This article explains the grounding structure of iteration in Python. The article start by looking at the iterator protocol and implements iterator objects using object-oriented programming (OOP). Afterwards, it introduces generator functions and the yield statement as well as generator expressions and shows how these simplify the way iterators are created. Additionally, we'll touch on some newer topics like retuning values from generators using the return statement. Finally, it gives a simple primer of how to use generators in OOP.

All examples in this article require a version of Python > 3.3 with an exception of a few examples that use the walrus operator (:=) which is only available in Python version > 3.8.

Iterator Objects: The Iterator Protocol

Because of its dynamic nature Python doesn't impose strong interfaces. However, there exist protocols and the so-called dunder methods, methods whose names start and end with a double underscore character, that are responsible for the way objects behave.

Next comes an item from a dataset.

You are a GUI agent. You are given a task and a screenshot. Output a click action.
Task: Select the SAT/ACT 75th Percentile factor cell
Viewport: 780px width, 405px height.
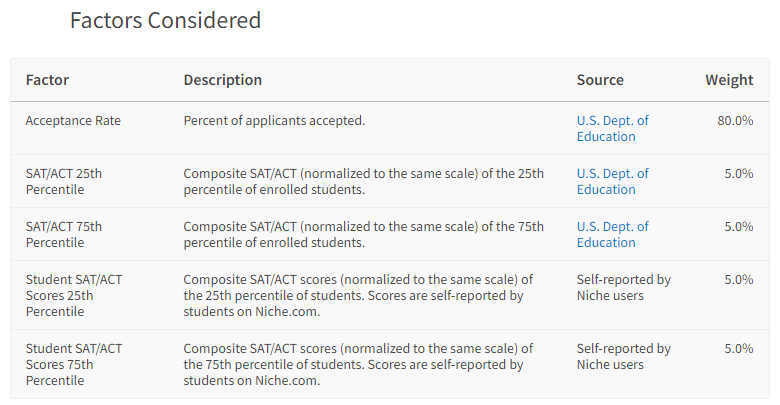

The __iter__ (and __getitem__) dunder method is fundamental for iteration because any object with this method is able to interact with the iter built-in function. Objects that have an __iter__ method are also called iterable objects (or iterables for short). The iter function calls the __iter__ method of an object and creates an iteration procedure that Python follows in order to iterate over the object.

Here's a practical example, say we have a tuple t = (0, 1, 2,) and we'd like to iterate over its elements. We'd expect that in the first iteration Python finds 0, in the second iteration 1, and in the third iteration 2. After iterating over the last element we'd expect from Python to stop the iteration process. This logics behind the iteration is prepared by the t.__iter__ method and it's called iterator object (or iterator for short).

Here's the code for our previous example:

>>> t = (0, 1, 2,)
>>> iterator_t = iter(t)

The iter function internally called t.__iter__ dunder method and returned an iterator which was assigned to iterator_t. Once the iterator is created Python knows how to iterate over the iterable t = (0, 1, 2,), as we'll see.

Built-in types such as lists, tuples, dictionaries, sets and others, are iterable objects and have both __iter__ or __getitem__ dunder methods. Therefore, there's no need to implement these dunder methods for the built-in types because Python already knows how to do this. On the other hand, for user-defined types (classes) it's important to implement __iter__ methods which return iterators in order to iterate over them (or use them in for loop).

Next we'll learn about the structure of iterators and how to write them using OOP.

The Iterator Protocol

In order for any object to be an iterator it has to supports the iterator protocol. There are three rules which every iterator must satisfy: it must keep a state which tells what is the current item in iteration process; it has to modify the state inside the __next__ dunder method with next element in iteration process and return it or raise the StopIteration exception in case there are no more elements; it must have an __iter__ method which returns the same iterator.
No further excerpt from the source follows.